PASSAGE SHOWN:
# Getting smell of sick from hair



## Jchihuahua

Sorry for the yucky topic!

Daisy is really, really poorly. She had never thrown up before (apart from baby spit up) but seems to have a nasty tummy bug and has been violently sick for the last 2 days. I have stayed off work with her today as she is really not at all well and we had 45 minutes sleep last night and I had to bath her 3 times in the middle of the night.

The night before last she was really sick in her sleep and her hair was caked in it when she woke up. We have washed her hair loads of times since then but I can still smell it :(. 

Does anyone have any tips on removing the smell of sick from a toddlers hair? My mum says white vinegar works for clothes but she doesn't know about hair.


----------



## OmarsMum

:hugs: 

Vinegar will work but the smell of it will stick to the hair. 1 tsp in a cup of water with get the smell out. 

Hope she gets better soon Hun :hugs:


----------



## moomoo

I would use some adult shampoo and maybe a bit of conditioner on her hair...

Clothes wash with a slightly hotter wash with an extra cup of detergent x


----------



## KayBea

you just need to wash and wash and wash it :(
like pp said use adult shampoo - just watch her eyes :)

hope shes better soon xx


----------



## Wellington

Check inside her ears! I found a load of puke in an ear once despite several baths and midnight 'jet washing' in the shower,

Bad mummy to me for not finding it before! I just couldn't fathom out where the smell was coming from!

EXTRACTED INFORMATION:
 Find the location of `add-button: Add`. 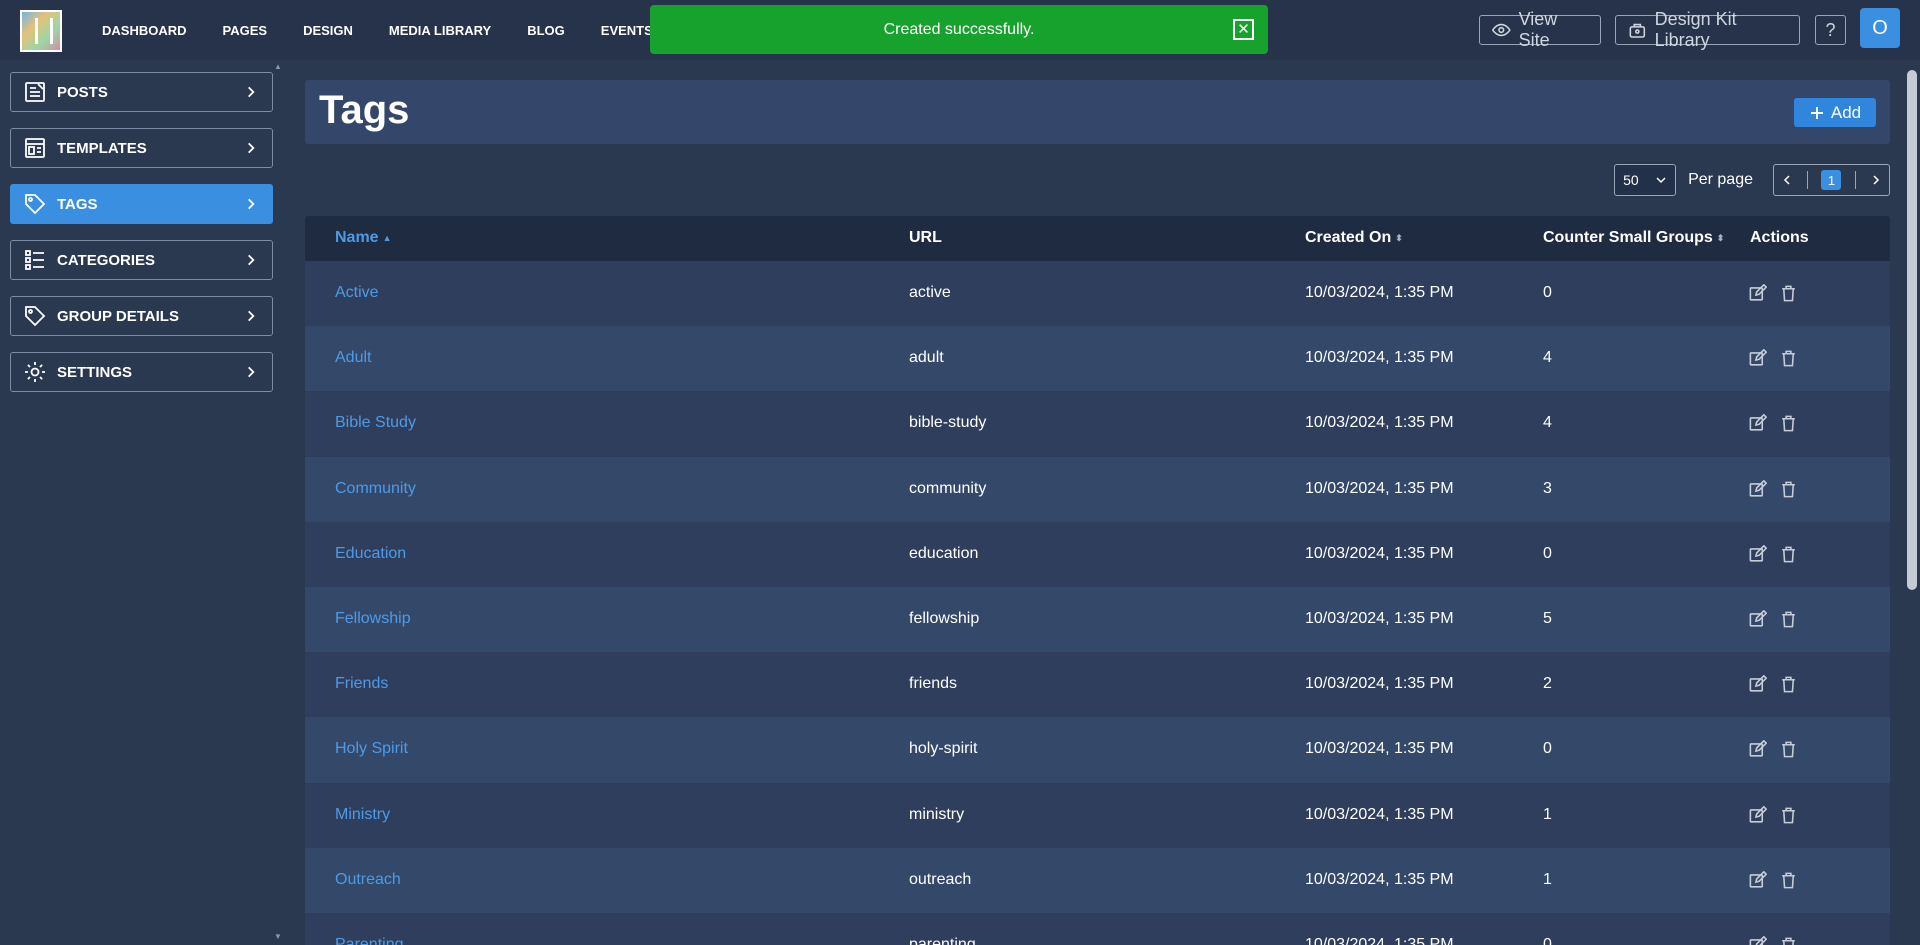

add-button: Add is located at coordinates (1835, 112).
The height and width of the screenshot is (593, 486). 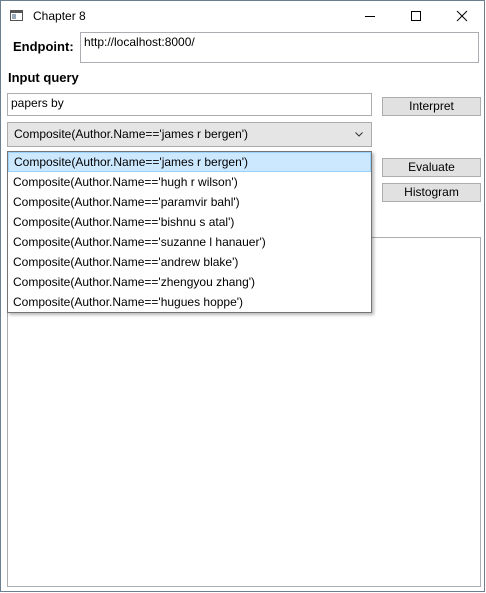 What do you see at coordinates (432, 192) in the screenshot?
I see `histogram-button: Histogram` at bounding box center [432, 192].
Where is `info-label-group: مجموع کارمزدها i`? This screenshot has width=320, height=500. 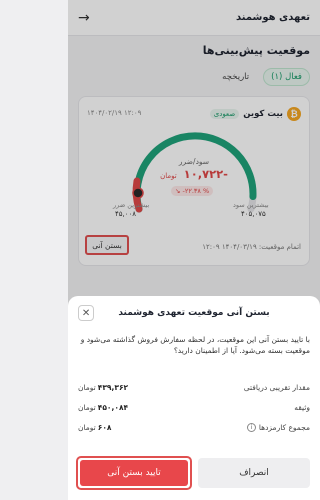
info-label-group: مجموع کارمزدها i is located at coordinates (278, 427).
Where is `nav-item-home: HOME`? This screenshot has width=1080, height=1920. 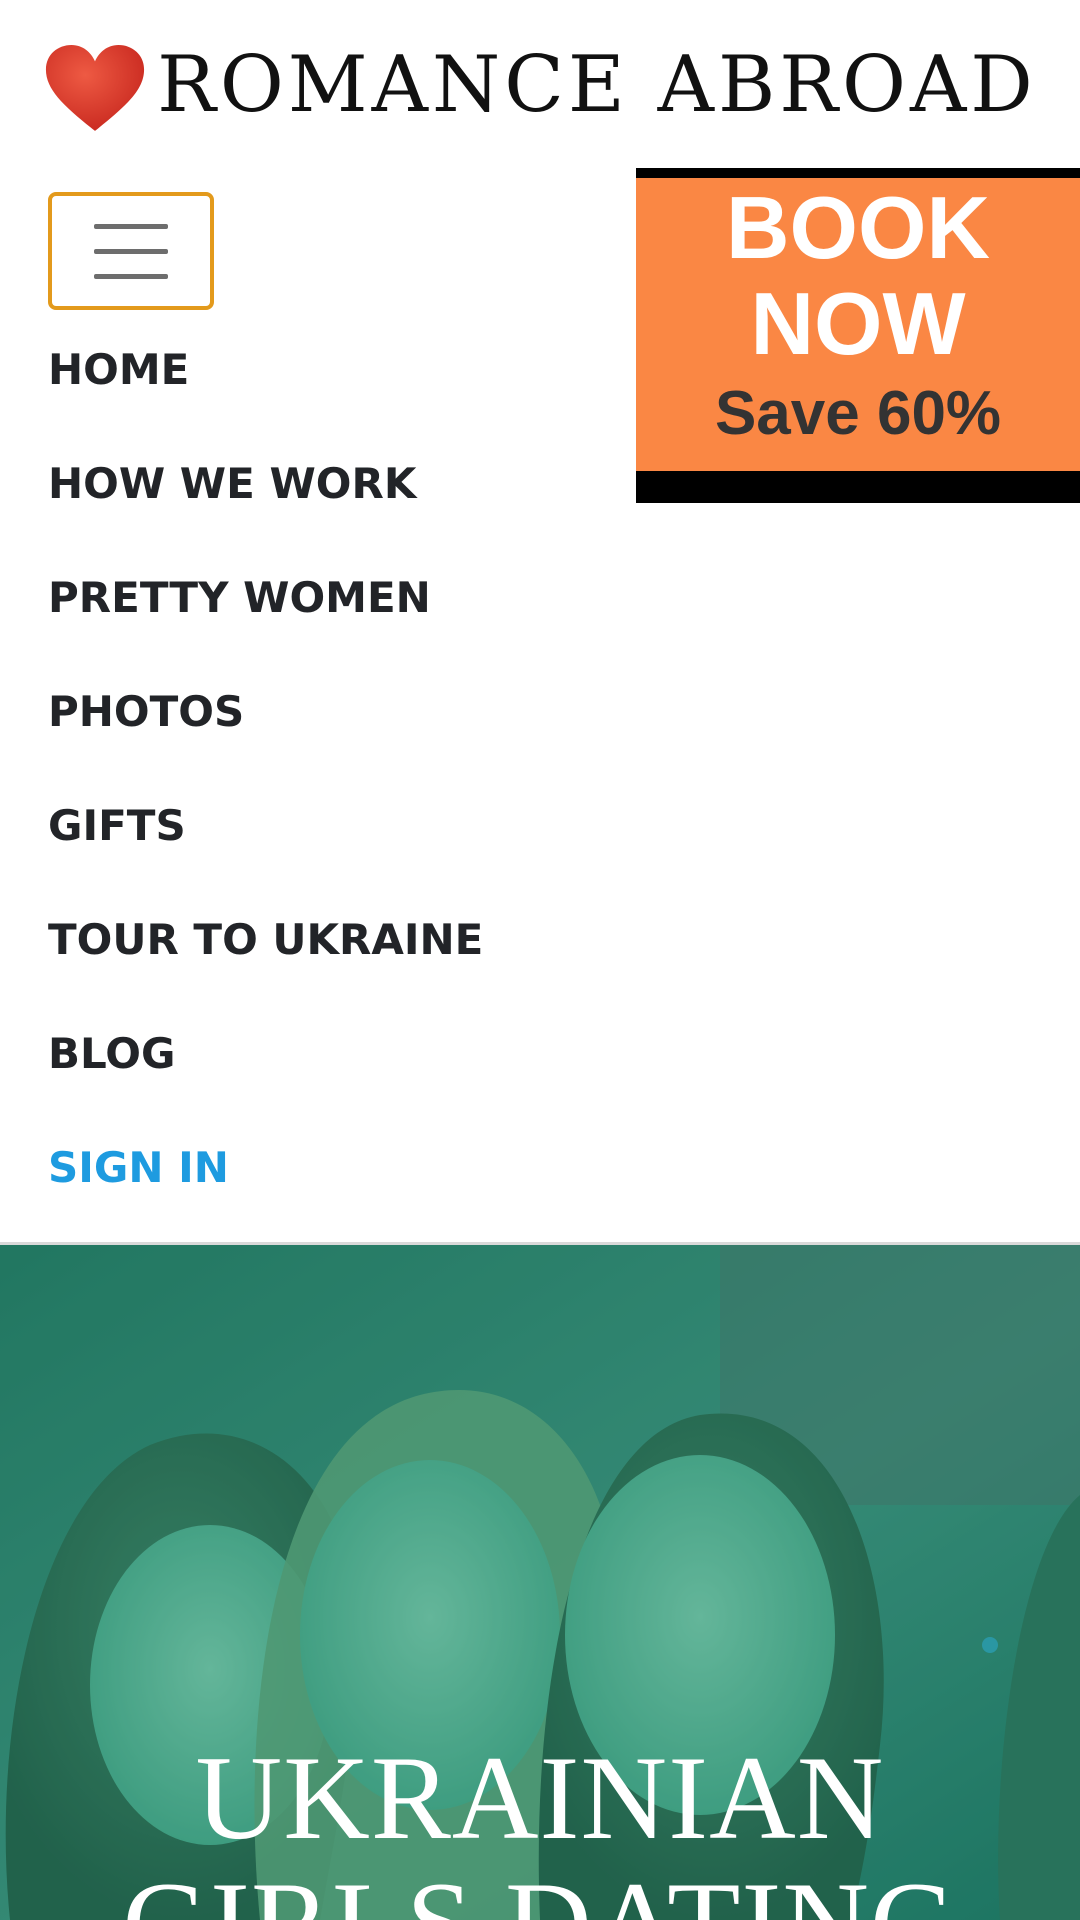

WORK REQUEST 1:
Rewrite the listing as a numbered list, from the line that contains "has width=320, height=500." through the end of the listing, both included. Drop any blank lines and leave the pictures out.
WORK REQUEST 2:
Extend the thread on removing the smell of sick from a toddler's hair, picking up right after its final post.
The forum thread and the listing were taken from separate sources.

EXPECTED OUTPUT 1:
1. Where is `info-label-group: مجموع کارمزدها i`? This screenshot has width=320, height=500. 
2. info-label-group: مجموع کارمزدها i is located at coordinates (278, 427).
3. Where is `nav-item-home: HOME`? This screenshot has width=1080, height=1920. 

EXPECTED OUTPUT 2:
----------



## sophxx

Bicarbonate of soda works you could make a little paste mix it with vinegar and rjb on. It also works if she has been sick on the carpet ect just sprinkle it on and vac it up after. X


----------



## stardust599

My DD stopped being sick the day before yesterday and still STINKS!


----------



## xprincessx

I was sick in my hair about aged 11.. i washed it about 6 times before it came out :sick:


----------



## Fraggles

bicarb and lots of washing and I agree check ears and any creases vomit dries in fast and the smell seems to linger.


----------



## TennisGal

Teatree oil or lavender oil...couple of drops mixed in with her shampoo should help. Get well, little lady xxxx


----------



## Jchihuahua

Thanks everyone. I will try those ideas and hopefully get rid of the smell. Poor little girl has been sick all day, and I have it as well now. I just hope Tommy doesn't catch the bug too.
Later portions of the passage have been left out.